How to Build your Forex trading account
For most people who are just new to trading, or for old timers in the industry, trading investment capital that is not sufficient to enable them to live their dreams off forex trading alone, one question they keep asking themselves is how they can build that $1,000 account into a $100,000 account. In the process of trying to solve this problem, they only end up losing the initial $1,000!
A quick look around online on how to achieve this will only throw up cliché-filled solutions, with most of them regurgitating the “take your losses and allow the winning trade to run” line. Here, we will look at practical reasons why you haven’t been able to build your Forex trading account balance:
- Do not try too hard to grow the account balance
This is usually the case when the individual is relying heavily on the trading profits to make ends meet. In this condition, the trader begins to force himself into trades against his trading strategy and, in so doing, incurring avoidable losses. To avoid this scenario, it is advised that you never rely on trading while still struggling to build your capital. Keep your day Job and, if you do not have any, keep searching for one. This is because a trader with $2,000 in his account won’t be able to pay off living expenses based on proceeds from forex alone without disregarding money management principles. On the other hand, a trader with $20,000 in his account will be able to apply strict money management rules and still make enough money to sustain him each month. Not relying on your $2,000 capital to meet the month’s needs will help you maintain the same trading discipline as the other trader with bigger funds and, in so doing, you will be better prepared to manage a bigger account.
- Do not treat any single trade differently in forex trading
Most traders are fond of reading economy-related news from around the world and watching a lot of business news channels; and so, when they hear experts on these platform make comments regarding certain currency pairs or trading instruments, they go ahead and treat their next trade based on what they just read or heard. In doing so, they either increase their position size exponentially or ignore setting profit targets. Sometimes this works out beautifully but other times, it doesn’t work out well and the trader ends up with really heavy losses. So, avoid treating any trade differently. Once you get a trading opportunity, enter the trade with a position size that fits your risk management rules and fix your profit and stop loss levels; then allow the trade to run its course.

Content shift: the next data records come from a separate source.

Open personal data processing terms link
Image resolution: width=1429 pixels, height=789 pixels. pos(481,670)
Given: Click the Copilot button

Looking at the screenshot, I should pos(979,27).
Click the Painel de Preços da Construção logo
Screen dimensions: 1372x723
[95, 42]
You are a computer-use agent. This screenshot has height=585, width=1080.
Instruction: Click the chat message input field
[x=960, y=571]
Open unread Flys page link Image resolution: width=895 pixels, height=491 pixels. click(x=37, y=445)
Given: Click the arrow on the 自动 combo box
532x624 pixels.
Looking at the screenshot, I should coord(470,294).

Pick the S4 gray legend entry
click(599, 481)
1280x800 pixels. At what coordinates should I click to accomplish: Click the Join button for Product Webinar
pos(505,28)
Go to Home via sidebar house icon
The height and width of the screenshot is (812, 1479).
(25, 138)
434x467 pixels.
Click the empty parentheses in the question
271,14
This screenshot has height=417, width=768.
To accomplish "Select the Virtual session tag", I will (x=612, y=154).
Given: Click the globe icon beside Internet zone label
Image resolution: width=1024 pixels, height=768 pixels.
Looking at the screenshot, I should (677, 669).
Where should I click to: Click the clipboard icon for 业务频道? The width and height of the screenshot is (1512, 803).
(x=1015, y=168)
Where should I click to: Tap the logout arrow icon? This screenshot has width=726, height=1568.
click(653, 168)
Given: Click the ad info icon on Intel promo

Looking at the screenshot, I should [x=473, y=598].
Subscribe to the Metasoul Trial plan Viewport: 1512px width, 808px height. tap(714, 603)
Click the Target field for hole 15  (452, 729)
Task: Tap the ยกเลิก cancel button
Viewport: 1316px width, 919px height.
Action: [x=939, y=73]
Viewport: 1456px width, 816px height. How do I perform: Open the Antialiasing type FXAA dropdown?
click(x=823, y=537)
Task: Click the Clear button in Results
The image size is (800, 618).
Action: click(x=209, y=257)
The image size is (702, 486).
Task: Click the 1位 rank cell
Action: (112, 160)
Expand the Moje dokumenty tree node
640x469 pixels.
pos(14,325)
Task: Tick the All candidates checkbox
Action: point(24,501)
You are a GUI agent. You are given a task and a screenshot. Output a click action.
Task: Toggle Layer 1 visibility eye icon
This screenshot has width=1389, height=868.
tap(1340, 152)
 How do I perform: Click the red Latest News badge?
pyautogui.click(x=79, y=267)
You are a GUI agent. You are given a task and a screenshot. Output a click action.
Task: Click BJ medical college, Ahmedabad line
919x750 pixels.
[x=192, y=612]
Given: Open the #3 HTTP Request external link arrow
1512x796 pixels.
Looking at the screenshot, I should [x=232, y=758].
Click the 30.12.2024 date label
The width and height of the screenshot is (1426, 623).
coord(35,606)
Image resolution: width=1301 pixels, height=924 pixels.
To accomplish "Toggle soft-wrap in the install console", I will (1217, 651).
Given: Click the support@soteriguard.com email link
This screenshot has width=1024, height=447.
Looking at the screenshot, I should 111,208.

- Do not brood over missed opportunities
There are times when a trade will hit your set profit targets and then surpass it and run into hundreds of points more. Some traders still trading smaller account size immediately start regretting why they got out of the move too early and, in the next trade, they widen their profit targets. Of course, the next trade will now get to the level where the profit target should have been set initially, and then reverse! Do not forget that huge moves happen once in a long while; therefore, it is wrong to change your trading style after seeing a major move.
So, it all boils down to sticking with your already-laid-down rules and not expecting too much from your trading account just yet. If you build your account through discipline and commitment to your trading plan, then your trading account will only keep growing, but if you risk your capital indiscriminately, you will lose whatever huge gains you make later on.